Vasiliou and Kyriakides have been major international advocates for promoting olive oil as an important part of a healthy diet. The two researchers are working to launch the Yale Institute for Olive Science and Health next year. The institute will be devoted to the scientific exploration of the olive tree and its products and derivatives, and ways to further integrate fruit and its products into people’s nutrition. It will also focus on issues of planet health, including sustainability, circular economy models and climate change. The Institute is expected to serve as a global center facilitating research in all areas related to the olive tree and its products.

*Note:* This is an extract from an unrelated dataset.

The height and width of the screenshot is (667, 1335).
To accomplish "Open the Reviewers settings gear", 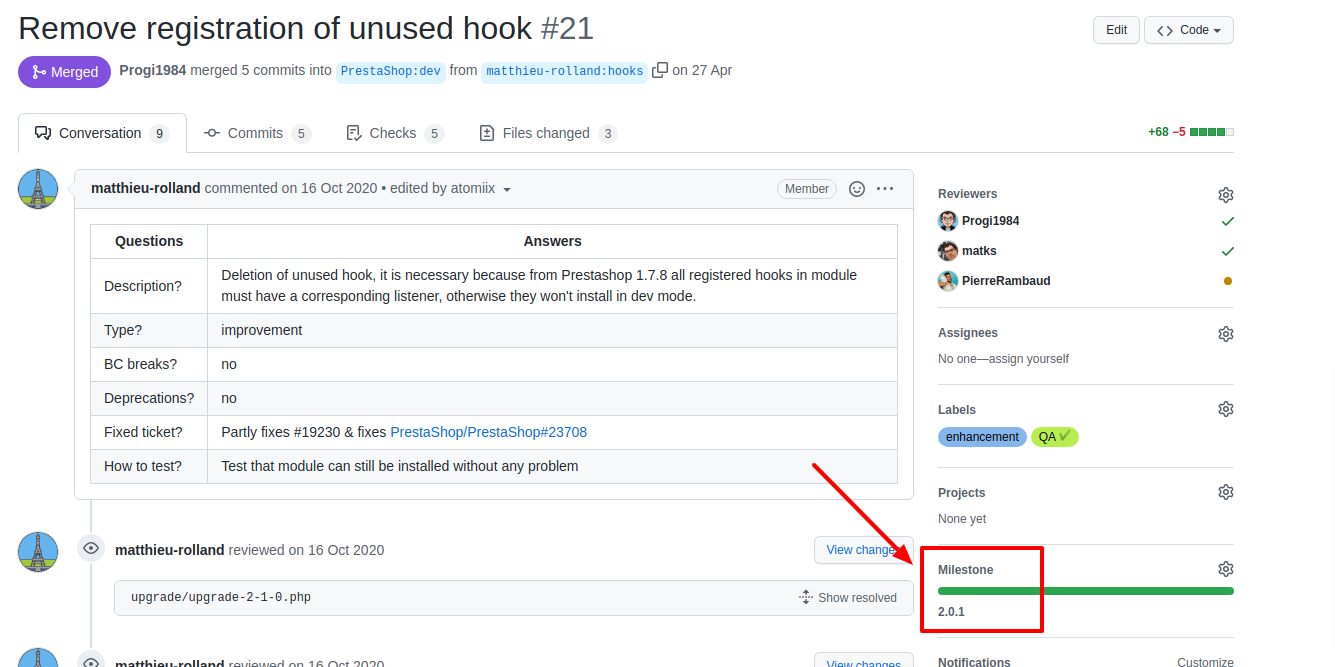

“It is imperative that we reflect on the global need for sustainable practices that will benefit human health and the health of the planet,” Kyriakides said. “The proposed institute will serve as a home for activities and partnerships to achieve this goal.”

Kyriakides, the sommelier of olive oil, not only always tastes oils from all over the world, but consumes copious amounts of olive oil daily in his cooking in addition to the dose of extra virgin olive oil he uses daily.

“It’s delicious, natural and healthy food,” he said. “The olive tree and olive oil have brought people together for thousands of years. As public health professionals, it is our mission to conserve and protect the olive tree and its many positive effects on human and planet health. The olive tree can serve as a tool in our pursuit of sustainable, planet-friendly agricultural practices “.

Kyriakidis said evidence accumulated over the past six decades shows that olive oil promotes good health. Take 20 grams of olive oil daily (about 2 tablespoons) that contains polyphenols (at least 5 mg hydroxy aerosol and its derivatives) that help protect blood fats from oxidative stress. This discovery was supported by the European Food Safety Agency. The FDA also supports the qualified health claim that consumption of oleic acid (the main component of olive oil) may reduce the risk of coronary heart disease.